Re: Cases, again
From: | Joe <joe@...> |
Date: | Thursday, March 18, 2004, 20:33 |
Roger Mills wrote:
>Andreas Johansson wrote:
>(re prepositions governing the nominative due to merger of "prepositional"
>cases with nom.)
>
>
>>What does worry me is that one would think that such mergers would occur
>>
>>
>with
>
>
>>some frequency in natlangs too, wherefore if the universal is good we're
>>
>>
>left
>
>
>>with the implication that such systems collapse quickly.
>>
>>
>>
>It seems to me that it has occured --partially, it's true-- in English and
>the Romance langs. I think in Dutch too; how about the Scand. languages?

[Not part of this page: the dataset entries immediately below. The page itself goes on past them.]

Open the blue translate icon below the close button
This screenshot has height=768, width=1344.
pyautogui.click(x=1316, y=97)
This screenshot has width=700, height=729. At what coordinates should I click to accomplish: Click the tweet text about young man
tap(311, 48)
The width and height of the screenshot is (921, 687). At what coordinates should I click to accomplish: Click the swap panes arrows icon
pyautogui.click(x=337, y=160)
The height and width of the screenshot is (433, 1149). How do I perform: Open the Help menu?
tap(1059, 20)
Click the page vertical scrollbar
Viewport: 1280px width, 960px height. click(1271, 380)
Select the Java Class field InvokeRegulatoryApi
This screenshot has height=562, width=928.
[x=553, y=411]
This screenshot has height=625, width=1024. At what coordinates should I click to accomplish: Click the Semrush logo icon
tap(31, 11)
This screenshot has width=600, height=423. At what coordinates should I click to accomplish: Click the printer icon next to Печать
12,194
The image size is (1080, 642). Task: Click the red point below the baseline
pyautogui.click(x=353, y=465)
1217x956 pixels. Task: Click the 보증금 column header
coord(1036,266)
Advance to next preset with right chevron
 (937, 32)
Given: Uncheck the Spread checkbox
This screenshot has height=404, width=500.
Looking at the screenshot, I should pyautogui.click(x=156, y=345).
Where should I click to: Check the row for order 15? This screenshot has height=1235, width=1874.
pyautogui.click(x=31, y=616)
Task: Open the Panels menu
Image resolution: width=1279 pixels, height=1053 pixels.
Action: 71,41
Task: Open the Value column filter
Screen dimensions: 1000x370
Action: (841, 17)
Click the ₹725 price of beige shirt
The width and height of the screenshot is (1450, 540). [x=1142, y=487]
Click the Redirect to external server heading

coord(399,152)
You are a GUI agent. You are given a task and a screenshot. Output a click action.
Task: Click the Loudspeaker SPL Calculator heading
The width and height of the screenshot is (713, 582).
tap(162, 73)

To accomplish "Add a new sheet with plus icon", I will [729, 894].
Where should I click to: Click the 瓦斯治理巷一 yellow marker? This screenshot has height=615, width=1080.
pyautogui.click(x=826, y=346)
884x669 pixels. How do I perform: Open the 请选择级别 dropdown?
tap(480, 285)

>What about Hindi and other Indic langs. -- any cases left there? Are
>pronouns treated differently than nouns?
>
>Although there is no question of cases present in the past, or lost/merged,
>note that in Malay/Indonesian and probably many of their relatives,
>prepositions take the "nominative" (or "base") form of nouns and pronouns.
>True, it's possible in colloq. speech to reduce pronouns to their
>_possessive suffix_ forms---
>dengan saya/dia 'with me/him' ~ denganku ~dengannya
>kepada kamu 'to you' ~kepadamu
>
>Consider too that in some form of "Future Engl.", the nominative forms of
>the pronouns will vanish-- along with "...taller than him/me etc" we already
>have such things as "it's me", "Me and John (~John 'n' me; John and
>him...etc) went to the movies...". Then we'd be left with the inexplicable
>but deeply ingrained exception, "...between you and I" :-(( [scrapes
>fingernails on chalkboard]
>
>
>
'between you and I'? I say 'between you and me'. Ah, dialectal
differences abound.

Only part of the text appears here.